ACTION ITEM:
Please write out exactly the lines from the one with "The image size is (278, 143)." through the end of the data below, both ends included, and omit any pictures.
::: STORED DATA
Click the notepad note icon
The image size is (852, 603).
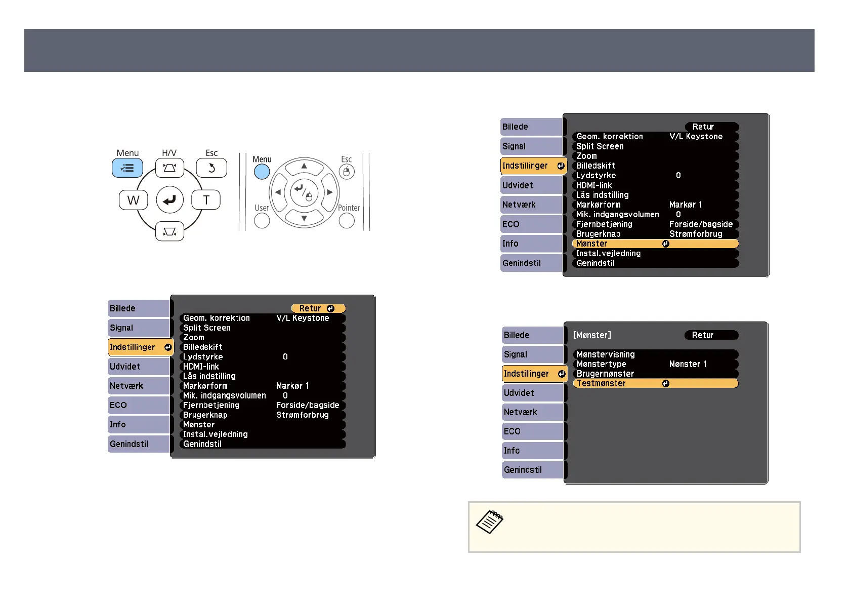click(489, 522)
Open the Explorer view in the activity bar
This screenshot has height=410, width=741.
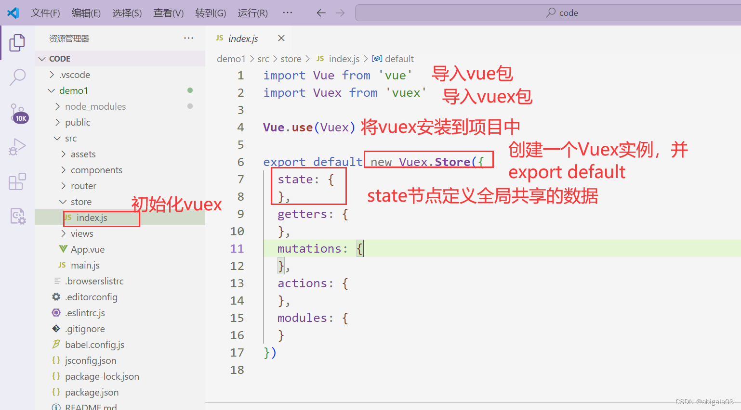17,43
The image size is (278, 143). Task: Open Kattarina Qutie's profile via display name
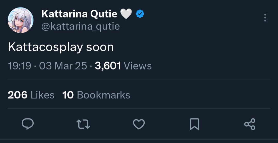(79, 14)
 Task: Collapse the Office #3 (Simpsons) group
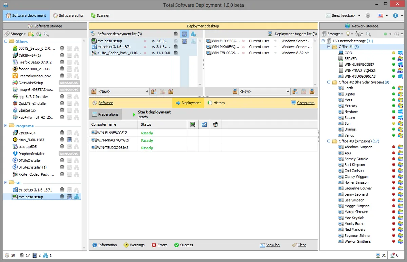point(328,141)
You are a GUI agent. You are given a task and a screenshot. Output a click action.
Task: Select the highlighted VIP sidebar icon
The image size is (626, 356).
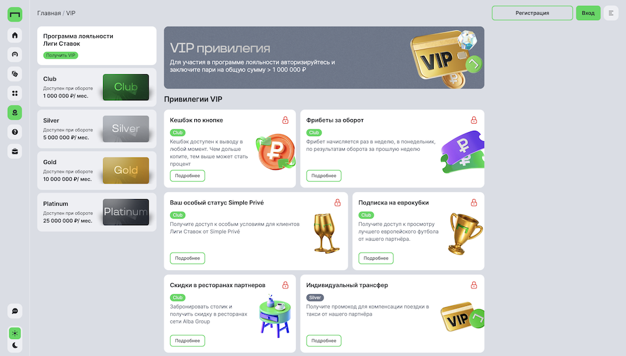[15, 113]
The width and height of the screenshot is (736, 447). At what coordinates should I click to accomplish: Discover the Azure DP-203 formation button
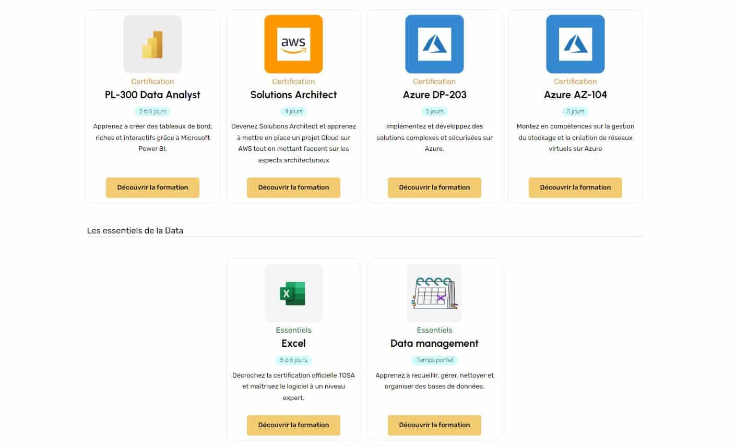pyautogui.click(x=434, y=187)
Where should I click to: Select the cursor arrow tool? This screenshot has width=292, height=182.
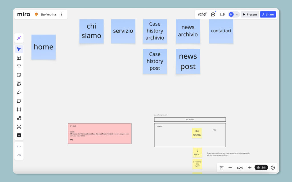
::::::
REPLY:
The image size is (278, 143). Task: Open Kattarina Qutie's profile via display name
(79, 14)
 Task: Collapse the Office #3 (Simpsons) group
point(328,141)
You are a GUI agent. You are given a task and a screenshot. Output a click action.
Task: Select the highlighted VIP sidebar icon
The image size is (626, 356).
[15, 113]
The width and height of the screenshot is (736, 447). At what coordinates should I click to accomplish: Discover the Azure DP-203 formation button
pyautogui.click(x=434, y=187)
Where should I click to: Select the cursor arrow tool? This screenshot has width=292, height=182.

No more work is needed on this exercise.